SELECTED PASSAGE:
○ ○ ○ ○ ○ ○ ○
By Jeff Clark of Casey Research, editor, BIG GOLD
Thursday, April 7, 2011

It's no secret that the silver market is red hot.
 
As I write, silver American Eagles and Canadian Maple Leafs are sold out at their respective mints. Buying in India has gone through the roof, especially noteworthy among a people with a strong historical preference for gold. Demand in China continues unabated. Silver stocks have screamed upward.
 
So, as an investor looking to maximize my profit, I have a natural question: Is the silver trade getting too crowded, meaning we're near the top? Have the masses finally joined the party such that we should consider exiting? After all, it's not a profit until you take it, and you definitely want to sell near the top.
 
There are several ways to measure how crowded the silver market might be. I prefer to look strictly at the big picture and not get caught up in the weeds. This means I'm looking for signs of market exhaustion or the masses rushing in. Nothing says "peak" more than an investment everyone is buying.
 
So how crowded are silver investments right now? Let's first look at the ETFs.
○ ○ ○ ○ ○ ○ ○
Copy everything in the silver market piece from "There are several" down to "at the ETFs.", changing "the big picture" to "the long view".

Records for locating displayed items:
○ ○ ○ ○ ○ ○ ○
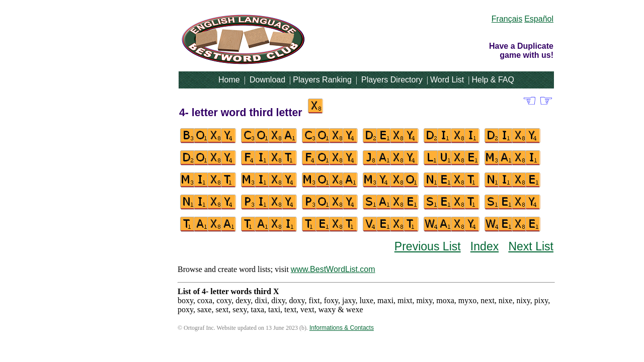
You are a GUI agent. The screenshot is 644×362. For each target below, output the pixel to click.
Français (507, 19)
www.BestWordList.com (333, 269)
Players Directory (392, 79)
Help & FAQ (493, 79)
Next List (531, 246)
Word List (447, 79)
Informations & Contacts (342, 328)
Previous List (428, 246)
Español (539, 19)
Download (267, 79)
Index (485, 246)
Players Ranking (322, 79)
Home (229, 79)
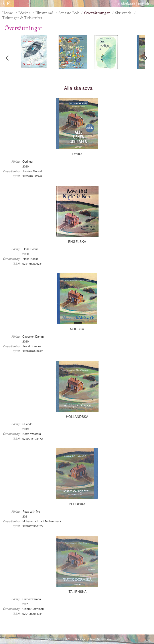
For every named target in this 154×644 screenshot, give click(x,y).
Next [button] (146, 58)
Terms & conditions (100, 639)
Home (8, 13)
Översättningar (97, 13)
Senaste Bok (69, 13)
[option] (34, 52)
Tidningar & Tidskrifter (22, 18)
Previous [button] (10, 58)
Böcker (24, 13)
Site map (80, 639)
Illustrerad (44, 13)
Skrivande (123, 13)
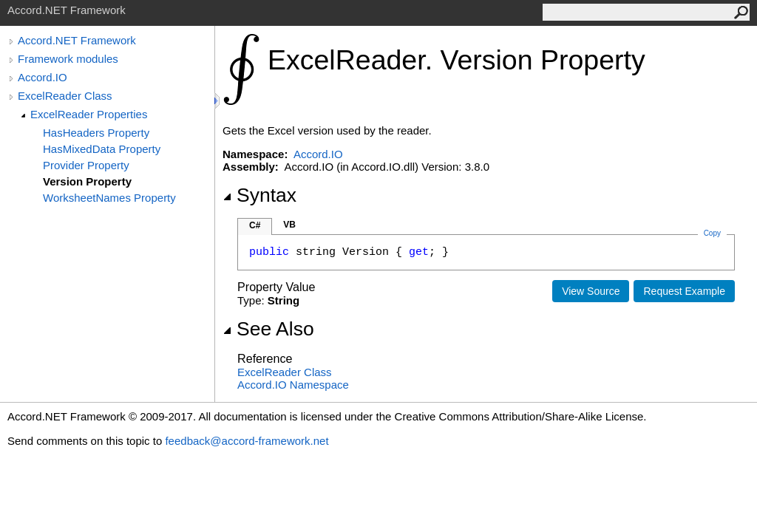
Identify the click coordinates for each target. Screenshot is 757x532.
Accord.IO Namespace (293, 384)
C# (254, 225)
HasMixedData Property (101, 149)
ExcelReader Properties (89, 114)
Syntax (259, 195)
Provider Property (86, 165)
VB (289, 225)
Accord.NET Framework (77, 40)
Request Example (684, 291)
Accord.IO (42, 77)
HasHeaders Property (96, 132)
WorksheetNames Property (109, 197)
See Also (268, 329)
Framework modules (68, 58)
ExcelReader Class (65, 95)
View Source (591, 291)
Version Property (87, 181)
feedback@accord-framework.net (246, 440)
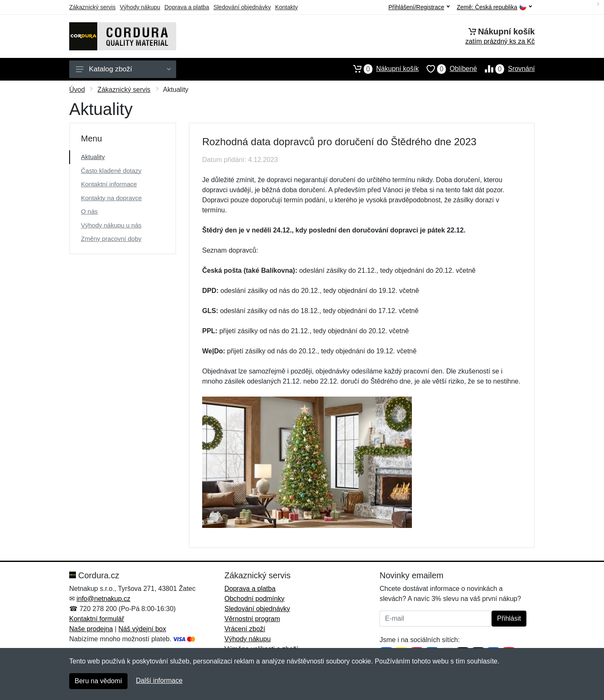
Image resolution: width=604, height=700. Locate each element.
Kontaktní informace (109, 184)
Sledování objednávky (242, 7)
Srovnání (506, 69)
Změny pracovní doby (111, 238)
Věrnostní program (252, 619)
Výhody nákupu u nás (111, 225)
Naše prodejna (91, 629)
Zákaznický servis (92, 7)
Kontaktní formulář (96, 619)
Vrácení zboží (245, 629)
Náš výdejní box (142, 629)
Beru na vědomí (98, 681)
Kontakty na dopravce (111, 198)
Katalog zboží (123, 69)
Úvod (77, 89)
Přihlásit (509, 618)
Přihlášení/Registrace (419, 7)
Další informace (159, 680)
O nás (89, 211)
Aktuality (93, 157)
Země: (494, 7)
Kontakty (286, 7)
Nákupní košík (382, 69)
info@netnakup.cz (103, 598)
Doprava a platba (187, 7)
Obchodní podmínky (254, 598)
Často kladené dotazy (111, 170)
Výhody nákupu (140, 7)
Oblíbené (448, 69)
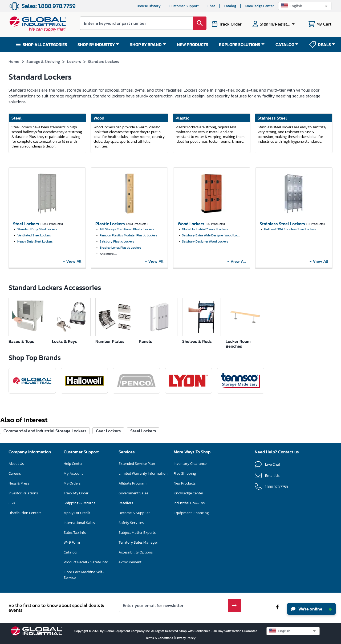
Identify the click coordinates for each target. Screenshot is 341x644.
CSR (12, 503)
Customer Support (184, 6)
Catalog (230, 6)
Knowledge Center (259, 6)
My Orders (72, 483)
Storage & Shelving (43, 61)
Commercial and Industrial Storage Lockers (45, 431)
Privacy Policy (185, 638)
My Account (73, 473)
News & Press (19, 483)
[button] (305, 6)
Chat (211, 6)
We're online (311, 609)
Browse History (149, 6)
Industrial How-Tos (189, 503)
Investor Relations (23, 493)
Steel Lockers (143, 431)
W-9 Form (72, 542)
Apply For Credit (77, 513)
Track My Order (76, 493)
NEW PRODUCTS (193, 44)
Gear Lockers (108, 431)
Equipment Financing (191, 513)
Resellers (126, 503)
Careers (15, 473)
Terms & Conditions (160, 638)
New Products (185, 483)
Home (14, 61)
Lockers (74, 61)
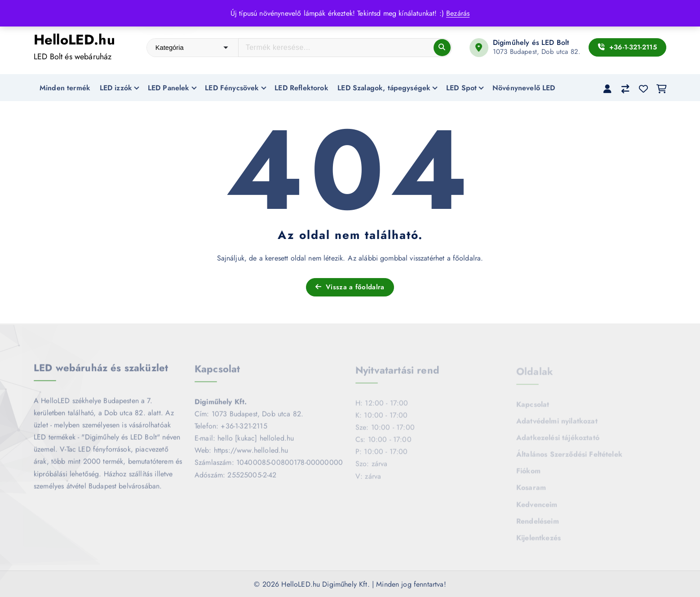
○ ○ ○ ○ ○ ○ ○
WORKED ANSWER:
There are several ways to measure how crowded the silver market might be. I prefer to look strictly at the long view and not get caught up in the weeds. This means I'm looking for signs of market exhaustion or the masses rushing in. Nothing says "peak" more than an investment everyone is buying.
 
So how crowded are silver investments right now? Let's first look at the ETFs.